Arrrrrrrrggghhhhhh!!! Europe again!!!
My friends were never keen on playing the marathon model of RISK I’ve heard so much about through TV mythos. My friend and colleague Shane Toepfer, however, regaled me with tales of his games where the board would sit for an entire weekend and players would hold private convos with each other to try to form (and break) alliances. In other words, it sounded like a less serious version of reality TV.
Which is why the latest venture of Survivor alum Rob Cesternino is particularly compelling. The new online show Reality Gamemasters pits Survivor and Big Brother alumni against each other in a simple RISK game. Except of course, add cheesy music and private discussion booths so that the game can be edited to essentially resemble the shows that made the participants D(E?)-level famous.
I’m anticipating that the meager $7,036 budget (funded by Kickstarter) and the compressed timeline of the actual game itself will provide a hilarious bizarro universe of the reality TV world.
Theoretically the players should be reduced to “gamebots.” Notorious Survivor villain Russell Hantz usually (involuntarily) wears the “gamebot” term perjoratively as someone who embraced backstabbing and manipulating and forgot the endgame of the jury actually wanting to vote for you.

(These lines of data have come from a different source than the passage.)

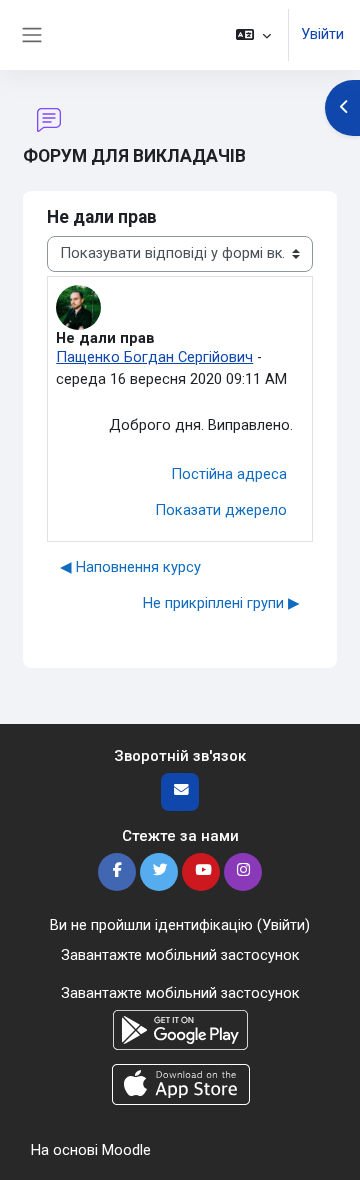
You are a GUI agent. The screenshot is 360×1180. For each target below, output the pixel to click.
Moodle (126, 1150)
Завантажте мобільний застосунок (180, 955)
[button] (253, 35)
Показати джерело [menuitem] (221, 510)
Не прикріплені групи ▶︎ (221, 603)
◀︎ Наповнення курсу (130, 567)
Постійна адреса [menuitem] (229, 474)
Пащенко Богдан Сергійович (154, 357)
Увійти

The most recent season saw Mormon adoptive mother of six, Dawn Meehan, get the “villain edit” by opting to vote out Brenda Lowe despite their bond. The corresponding jury/audience response was rife with gender politics, as she was lambasted for simultaneously playing “too emotional” and “coldhearted” as though the two had to be constantly mutually exclusive by some sort of sacred law. Cochran declared the absurdity of taking such things so seriously with the pithy observation “she was voting people out of a game where the crucial part of the game is voting people out!”
However, the private discussion booths, the history of all six players and the over-the-top dramatizing is designed to add a fake layer of emotional consideration to make RISK seem less “gamebotty.” It’s probably a bit sad that this might not even be necessary with some people as there’s always that one friend who takes it just a bit personally that s/he’s the first target in RISK (“everyone’s out to get me!”). However, that fake layer only seeks to reveal the absurdity of reality TV itself, where games are prolonged to 30-50 days in an attempt to make them personal to both player and audience– even though they take up a tenth of a percentage point of someone’s lifespan.
I’ll probably lap up this cheesy reenactment and end up being way more chatty the next time I play RISK (oh boy, won’t my friends be appreciative?). It also mirrors Toepfer’s helpful dissection of the playful wrestling audience delighting in the obscure Champions of the Galaxy board game. These fans of reality TV were devoted enough with their games to end up playing it for real, but when the spotlight dims, they’re really just seeking any way to playfully engage with social gamesmanship– even if it’s in the form of a video-edited game of RISK.
You’ll note that Cochran chose the continent of Africa for his first landing spot and red as his army colour. He’s already playing RISK like me. Heaven help him.